WORK INSTRUCTION =
Every picture should be left out, but the lines below must be repeated exactly.

(Saved entries)
[Start of section]
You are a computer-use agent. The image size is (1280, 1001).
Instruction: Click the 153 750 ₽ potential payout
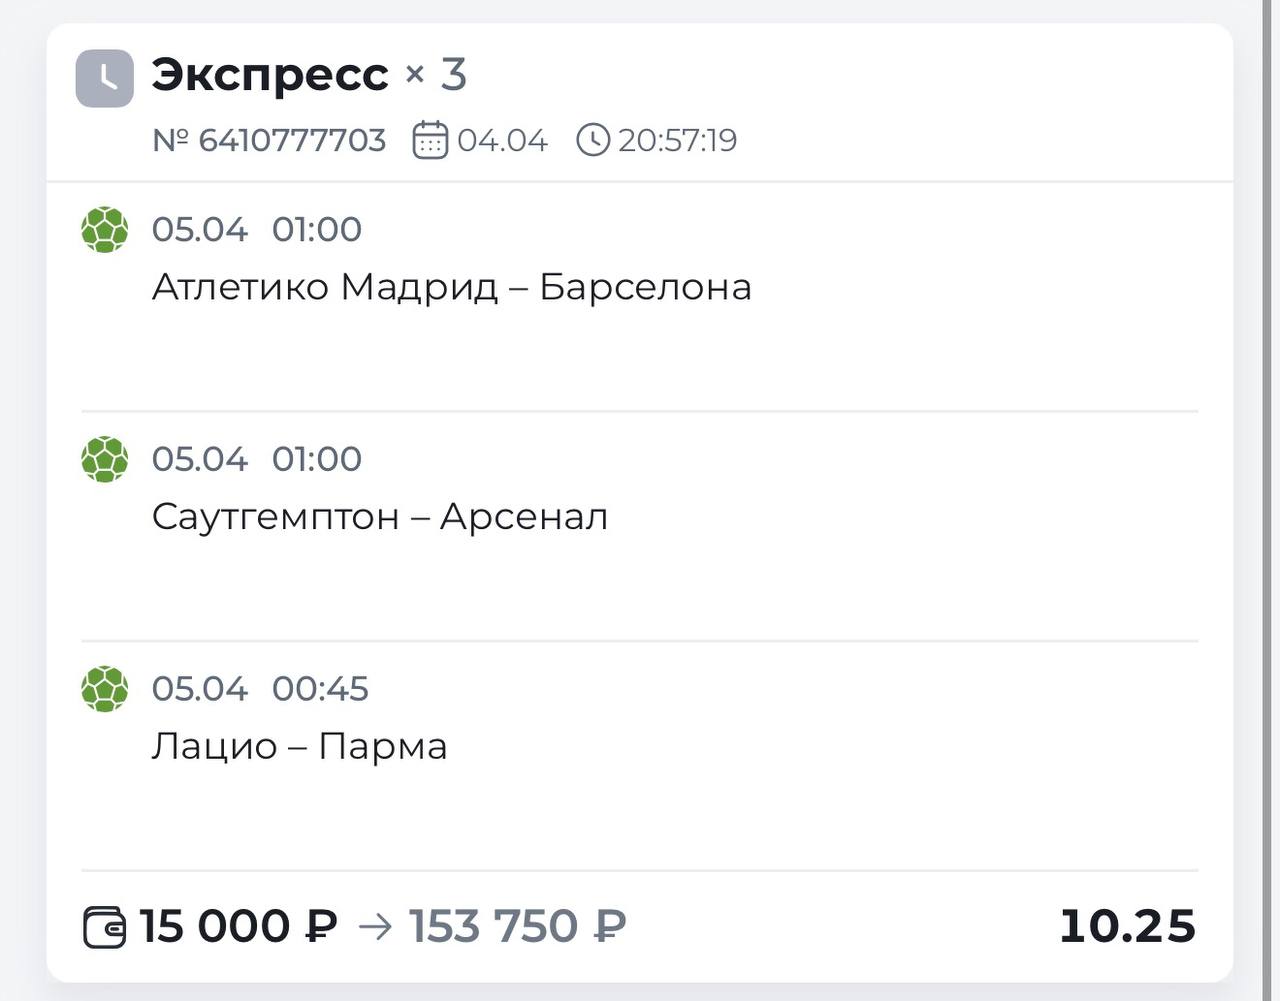(517, 926)
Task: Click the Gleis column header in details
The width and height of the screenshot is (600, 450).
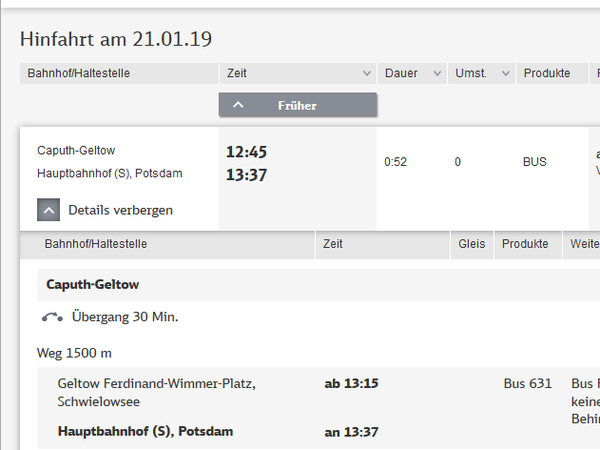Action: pyautogui.click(x=471, y=243)

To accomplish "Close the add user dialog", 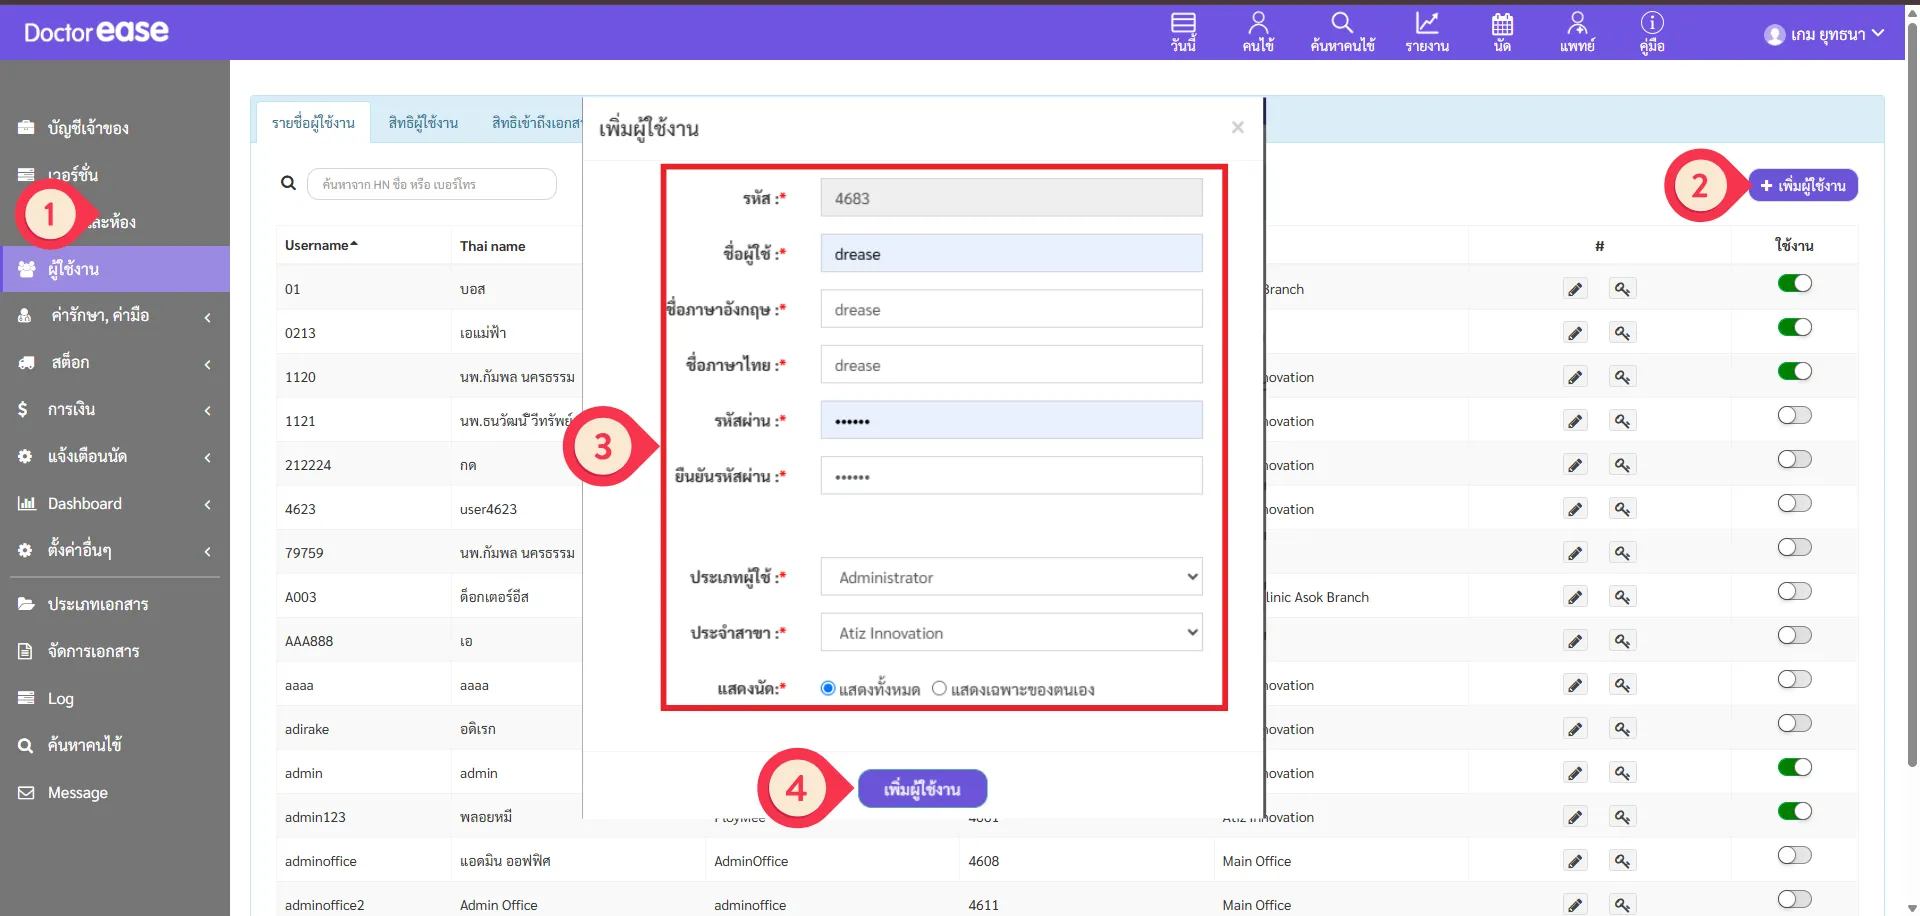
[End of section]
EXERCISE RESPONSE =
You are a computer-use agent. The image size is (1280, 1001).
Instruction: Click the 153 750 ₽ potential payout
(517, 926)
Task: Click the Gleis column header in details
The width and height of the screenshot is (600, 450).
Action: pyautogui.click(x=471, y=243)

To accomplish "Close the add user dialog", 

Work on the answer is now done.